The Rocky Mountain Innocence Center, a Salt Lake City organization that works to prevent and reverse convictions of innocent people in Nevada, Utah and Wyoming, praised Metro for disclosing its error in the Jackson case. But the center’s director, Katie Monroe, said the center supports the science academy’s recommendation to have forensic evidence processed by independent labs.

“One of our biggest concerns is that forensic technicians often view themselves as arms of the prosecution and police,” Monroe said. “Police detectives often develop tunnel vision in a case and labs will often pursue those predetermined theories. There’s a funneling of evidence. The more separation there is between the forensic people and police the better.”

In its report to Congress, the academy bemoaned the lack of money, staff and training that many police labs face. The scientists called for more funding to improve certain aspects of forensic science, noting for example that more research has been done on fingerprints than bite marks. They also found there are no mandatory requirements for police labs to be accredited or for their workers to be professionally certified, and that there are vast differences among labs in the way forensic science results are given to courts.

A bill introduced in January by Sen. Patrick Leahy, D-Vt., would address many of these concerns by creating an Office of Forensic Science in the Justice Department. But the legislation, now before the Senate Judiciary Committee, doesn’t include the academy’s recommendation to replace police labs with independent ones.
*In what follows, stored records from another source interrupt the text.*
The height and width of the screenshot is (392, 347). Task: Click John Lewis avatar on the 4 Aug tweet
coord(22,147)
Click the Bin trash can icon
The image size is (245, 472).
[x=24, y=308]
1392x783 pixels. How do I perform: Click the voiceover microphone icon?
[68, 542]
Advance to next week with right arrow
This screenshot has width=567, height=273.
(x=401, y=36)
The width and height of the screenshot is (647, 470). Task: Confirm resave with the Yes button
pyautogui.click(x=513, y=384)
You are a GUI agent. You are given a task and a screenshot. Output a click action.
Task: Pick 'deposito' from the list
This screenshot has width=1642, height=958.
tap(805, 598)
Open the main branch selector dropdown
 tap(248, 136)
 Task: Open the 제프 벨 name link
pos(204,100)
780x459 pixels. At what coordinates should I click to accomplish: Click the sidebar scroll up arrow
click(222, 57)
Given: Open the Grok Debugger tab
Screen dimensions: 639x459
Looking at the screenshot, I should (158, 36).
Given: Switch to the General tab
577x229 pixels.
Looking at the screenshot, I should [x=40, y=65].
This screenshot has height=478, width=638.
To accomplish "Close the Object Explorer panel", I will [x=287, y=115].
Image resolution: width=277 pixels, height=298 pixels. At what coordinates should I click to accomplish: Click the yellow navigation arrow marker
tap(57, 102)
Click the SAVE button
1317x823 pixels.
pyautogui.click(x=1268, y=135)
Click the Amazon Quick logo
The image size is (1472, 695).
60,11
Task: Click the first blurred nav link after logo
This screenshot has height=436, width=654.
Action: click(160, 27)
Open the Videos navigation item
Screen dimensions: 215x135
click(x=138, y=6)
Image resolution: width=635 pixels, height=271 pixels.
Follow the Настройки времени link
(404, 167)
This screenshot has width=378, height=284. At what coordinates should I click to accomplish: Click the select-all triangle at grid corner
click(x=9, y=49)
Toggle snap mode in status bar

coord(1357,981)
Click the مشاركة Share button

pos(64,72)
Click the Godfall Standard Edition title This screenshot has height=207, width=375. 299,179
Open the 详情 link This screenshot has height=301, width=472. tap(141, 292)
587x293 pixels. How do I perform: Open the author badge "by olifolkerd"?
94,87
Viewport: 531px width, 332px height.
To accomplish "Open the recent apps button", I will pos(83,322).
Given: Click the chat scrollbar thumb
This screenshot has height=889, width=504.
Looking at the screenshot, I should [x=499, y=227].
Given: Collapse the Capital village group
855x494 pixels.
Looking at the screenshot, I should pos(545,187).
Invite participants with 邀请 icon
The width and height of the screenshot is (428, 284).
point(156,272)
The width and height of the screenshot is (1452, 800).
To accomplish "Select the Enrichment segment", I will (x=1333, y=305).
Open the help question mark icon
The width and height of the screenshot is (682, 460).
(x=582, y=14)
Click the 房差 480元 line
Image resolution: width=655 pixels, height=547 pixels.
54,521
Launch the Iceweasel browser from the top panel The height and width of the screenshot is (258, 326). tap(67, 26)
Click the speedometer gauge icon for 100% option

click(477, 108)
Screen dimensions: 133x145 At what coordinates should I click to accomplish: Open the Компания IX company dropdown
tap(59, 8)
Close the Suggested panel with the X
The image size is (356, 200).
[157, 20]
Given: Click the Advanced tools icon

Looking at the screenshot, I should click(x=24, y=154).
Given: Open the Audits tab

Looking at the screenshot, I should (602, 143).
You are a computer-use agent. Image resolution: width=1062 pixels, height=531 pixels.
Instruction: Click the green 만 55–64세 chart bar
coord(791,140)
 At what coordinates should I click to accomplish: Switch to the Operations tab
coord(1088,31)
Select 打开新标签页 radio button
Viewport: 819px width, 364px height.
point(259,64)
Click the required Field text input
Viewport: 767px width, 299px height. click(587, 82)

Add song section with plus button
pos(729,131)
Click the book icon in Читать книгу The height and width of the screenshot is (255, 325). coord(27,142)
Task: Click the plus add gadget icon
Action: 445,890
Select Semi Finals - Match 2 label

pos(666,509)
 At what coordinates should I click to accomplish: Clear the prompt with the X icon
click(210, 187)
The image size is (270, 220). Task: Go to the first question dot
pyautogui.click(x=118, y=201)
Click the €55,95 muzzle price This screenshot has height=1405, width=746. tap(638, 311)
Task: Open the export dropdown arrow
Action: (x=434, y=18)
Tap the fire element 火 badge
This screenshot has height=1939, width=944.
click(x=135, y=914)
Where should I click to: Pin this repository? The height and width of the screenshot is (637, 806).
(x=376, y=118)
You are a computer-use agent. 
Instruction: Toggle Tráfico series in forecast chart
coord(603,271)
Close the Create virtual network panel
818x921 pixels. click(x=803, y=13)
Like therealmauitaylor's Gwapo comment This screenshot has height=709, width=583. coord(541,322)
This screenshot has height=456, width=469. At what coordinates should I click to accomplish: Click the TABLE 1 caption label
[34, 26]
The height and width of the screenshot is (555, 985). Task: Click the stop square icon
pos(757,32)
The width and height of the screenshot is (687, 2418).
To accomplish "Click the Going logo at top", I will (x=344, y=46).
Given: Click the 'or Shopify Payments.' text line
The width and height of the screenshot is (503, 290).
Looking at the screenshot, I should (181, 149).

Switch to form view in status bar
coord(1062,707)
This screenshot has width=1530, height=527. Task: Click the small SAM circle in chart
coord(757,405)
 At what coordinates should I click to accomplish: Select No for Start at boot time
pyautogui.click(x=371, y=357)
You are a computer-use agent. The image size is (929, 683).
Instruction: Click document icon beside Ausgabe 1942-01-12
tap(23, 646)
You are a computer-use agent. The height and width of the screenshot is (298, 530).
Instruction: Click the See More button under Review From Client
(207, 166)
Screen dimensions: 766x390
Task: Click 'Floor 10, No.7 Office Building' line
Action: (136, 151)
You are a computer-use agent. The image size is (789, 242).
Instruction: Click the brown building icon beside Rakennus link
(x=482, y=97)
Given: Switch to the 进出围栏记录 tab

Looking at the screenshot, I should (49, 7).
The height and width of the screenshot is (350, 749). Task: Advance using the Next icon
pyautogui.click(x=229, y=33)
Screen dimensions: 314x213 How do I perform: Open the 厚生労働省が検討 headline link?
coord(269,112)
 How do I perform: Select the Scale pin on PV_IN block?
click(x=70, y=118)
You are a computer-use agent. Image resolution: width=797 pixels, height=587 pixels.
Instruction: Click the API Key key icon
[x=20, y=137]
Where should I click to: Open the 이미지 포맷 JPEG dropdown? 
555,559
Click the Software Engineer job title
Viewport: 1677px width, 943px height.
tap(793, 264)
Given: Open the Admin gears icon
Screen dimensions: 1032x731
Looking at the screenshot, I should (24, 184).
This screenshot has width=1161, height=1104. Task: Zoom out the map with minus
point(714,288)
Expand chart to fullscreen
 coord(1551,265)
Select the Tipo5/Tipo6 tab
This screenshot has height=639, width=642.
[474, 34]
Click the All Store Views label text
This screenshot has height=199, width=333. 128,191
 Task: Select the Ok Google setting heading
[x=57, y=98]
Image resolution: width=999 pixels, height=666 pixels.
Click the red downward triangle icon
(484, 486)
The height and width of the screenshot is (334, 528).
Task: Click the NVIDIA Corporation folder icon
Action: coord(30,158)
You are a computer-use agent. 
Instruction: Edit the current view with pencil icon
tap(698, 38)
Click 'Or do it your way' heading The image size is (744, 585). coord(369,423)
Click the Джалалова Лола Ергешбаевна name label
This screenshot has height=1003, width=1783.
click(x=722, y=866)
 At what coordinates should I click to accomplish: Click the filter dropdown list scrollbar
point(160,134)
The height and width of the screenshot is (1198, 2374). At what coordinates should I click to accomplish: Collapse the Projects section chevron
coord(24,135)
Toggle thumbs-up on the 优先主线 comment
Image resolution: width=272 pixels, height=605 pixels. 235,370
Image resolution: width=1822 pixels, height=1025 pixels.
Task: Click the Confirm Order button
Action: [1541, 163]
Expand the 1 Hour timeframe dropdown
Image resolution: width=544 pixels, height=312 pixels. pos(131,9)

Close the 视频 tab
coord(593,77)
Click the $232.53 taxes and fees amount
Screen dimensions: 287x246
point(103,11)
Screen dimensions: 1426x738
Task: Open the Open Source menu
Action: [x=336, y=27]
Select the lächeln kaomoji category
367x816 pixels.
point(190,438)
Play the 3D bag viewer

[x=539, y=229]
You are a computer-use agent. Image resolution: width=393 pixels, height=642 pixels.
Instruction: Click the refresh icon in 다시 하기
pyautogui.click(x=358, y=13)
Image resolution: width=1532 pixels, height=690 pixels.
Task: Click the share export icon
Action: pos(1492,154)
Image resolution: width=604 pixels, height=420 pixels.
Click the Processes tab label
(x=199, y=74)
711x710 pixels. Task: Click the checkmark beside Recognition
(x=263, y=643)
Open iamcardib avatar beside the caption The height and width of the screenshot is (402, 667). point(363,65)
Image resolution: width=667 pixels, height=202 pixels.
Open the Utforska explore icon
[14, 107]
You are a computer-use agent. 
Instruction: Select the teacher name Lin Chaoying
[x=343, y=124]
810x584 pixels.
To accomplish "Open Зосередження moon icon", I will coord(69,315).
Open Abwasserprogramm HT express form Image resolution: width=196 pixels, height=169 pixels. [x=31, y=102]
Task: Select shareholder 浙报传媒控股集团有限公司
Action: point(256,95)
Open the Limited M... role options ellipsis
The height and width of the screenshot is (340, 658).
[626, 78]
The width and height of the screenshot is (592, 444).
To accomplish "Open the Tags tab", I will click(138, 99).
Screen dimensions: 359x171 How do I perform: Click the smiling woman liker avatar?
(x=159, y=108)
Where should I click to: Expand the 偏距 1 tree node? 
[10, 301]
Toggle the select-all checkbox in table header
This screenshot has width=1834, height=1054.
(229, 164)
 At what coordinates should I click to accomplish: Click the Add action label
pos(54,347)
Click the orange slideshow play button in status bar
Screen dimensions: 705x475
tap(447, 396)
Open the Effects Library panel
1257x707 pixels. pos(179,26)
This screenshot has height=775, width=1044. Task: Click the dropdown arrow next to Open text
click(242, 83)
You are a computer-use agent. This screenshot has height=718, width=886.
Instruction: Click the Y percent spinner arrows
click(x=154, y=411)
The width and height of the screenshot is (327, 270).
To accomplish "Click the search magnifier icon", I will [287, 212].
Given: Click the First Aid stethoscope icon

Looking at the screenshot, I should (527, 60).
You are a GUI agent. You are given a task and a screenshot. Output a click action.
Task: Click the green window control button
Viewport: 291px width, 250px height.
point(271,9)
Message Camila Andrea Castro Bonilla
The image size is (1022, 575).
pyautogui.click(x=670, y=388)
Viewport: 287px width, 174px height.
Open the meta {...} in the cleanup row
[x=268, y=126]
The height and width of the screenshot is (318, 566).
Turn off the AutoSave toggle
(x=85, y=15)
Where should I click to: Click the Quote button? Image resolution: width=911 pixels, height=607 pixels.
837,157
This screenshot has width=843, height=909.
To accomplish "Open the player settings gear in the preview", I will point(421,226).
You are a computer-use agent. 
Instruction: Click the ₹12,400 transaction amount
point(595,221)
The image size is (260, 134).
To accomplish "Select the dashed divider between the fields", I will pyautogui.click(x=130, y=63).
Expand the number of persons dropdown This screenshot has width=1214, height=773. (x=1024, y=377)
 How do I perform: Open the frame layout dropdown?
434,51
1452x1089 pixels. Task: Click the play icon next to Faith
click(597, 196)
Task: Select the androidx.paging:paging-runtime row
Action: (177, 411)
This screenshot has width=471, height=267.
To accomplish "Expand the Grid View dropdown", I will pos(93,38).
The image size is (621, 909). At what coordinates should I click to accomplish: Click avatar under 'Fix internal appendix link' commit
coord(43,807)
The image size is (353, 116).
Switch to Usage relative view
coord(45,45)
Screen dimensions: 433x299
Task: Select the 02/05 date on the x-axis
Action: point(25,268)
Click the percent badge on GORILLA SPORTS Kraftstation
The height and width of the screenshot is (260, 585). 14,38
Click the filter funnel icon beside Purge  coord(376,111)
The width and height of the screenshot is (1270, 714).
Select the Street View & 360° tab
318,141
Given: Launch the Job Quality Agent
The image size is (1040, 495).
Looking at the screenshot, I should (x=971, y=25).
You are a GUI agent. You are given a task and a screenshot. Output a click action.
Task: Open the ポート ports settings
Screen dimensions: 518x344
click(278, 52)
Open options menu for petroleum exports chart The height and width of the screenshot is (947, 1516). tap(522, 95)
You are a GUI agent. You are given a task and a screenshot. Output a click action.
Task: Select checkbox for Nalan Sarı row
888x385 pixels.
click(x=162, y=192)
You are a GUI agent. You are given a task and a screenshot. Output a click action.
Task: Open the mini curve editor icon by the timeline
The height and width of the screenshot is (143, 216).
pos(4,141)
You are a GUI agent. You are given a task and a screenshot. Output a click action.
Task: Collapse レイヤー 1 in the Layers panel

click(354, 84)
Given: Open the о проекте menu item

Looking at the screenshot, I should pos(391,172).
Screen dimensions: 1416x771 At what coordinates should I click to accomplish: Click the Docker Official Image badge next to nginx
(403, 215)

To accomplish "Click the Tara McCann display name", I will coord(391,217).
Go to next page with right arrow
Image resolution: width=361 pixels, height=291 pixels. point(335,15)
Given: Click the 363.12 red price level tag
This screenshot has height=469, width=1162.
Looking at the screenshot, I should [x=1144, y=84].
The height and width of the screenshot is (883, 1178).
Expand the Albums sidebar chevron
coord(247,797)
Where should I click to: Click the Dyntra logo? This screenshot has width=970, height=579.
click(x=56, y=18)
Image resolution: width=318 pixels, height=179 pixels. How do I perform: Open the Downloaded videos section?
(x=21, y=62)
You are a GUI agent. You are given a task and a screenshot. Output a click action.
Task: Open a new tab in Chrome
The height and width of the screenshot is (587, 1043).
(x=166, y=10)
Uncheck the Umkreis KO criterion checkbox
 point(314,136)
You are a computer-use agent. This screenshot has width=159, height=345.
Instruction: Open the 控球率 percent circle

The Metro lab is one of 385 voluntarily accredited by the American Society of Crime Laboratory Directors/Laboratory Accreditation Board, of which just 25 are privately run. The Metro lab was first accredited in 2003 and then reaccredited in 2008. The board can revoke or suspend accreditation, but no lab falls into that category, and just two — in El Paso, Texas, and Nassau County, New York — are on probation, according to the board’s website.

As part of Metro’s Criminalistic Bureau, the lab is overseen by civilian Executive Director Linda Krueger and answers to the technical services division, which reports to Assistant Sheriff Ray Flynn. Metro says it requires all its forensic scientists to submit to annual proficiency testing.

“My take is that in a perfect world, you would want to have an independent lab,” said Correales, whose expertise includes criminal evidence. “But you could have incompetent people in an independent lab, and having an independent lab doesn’t necessarily mean you will eliminate bias. The most important thing is quality control and having oversight that is intellectually honest.”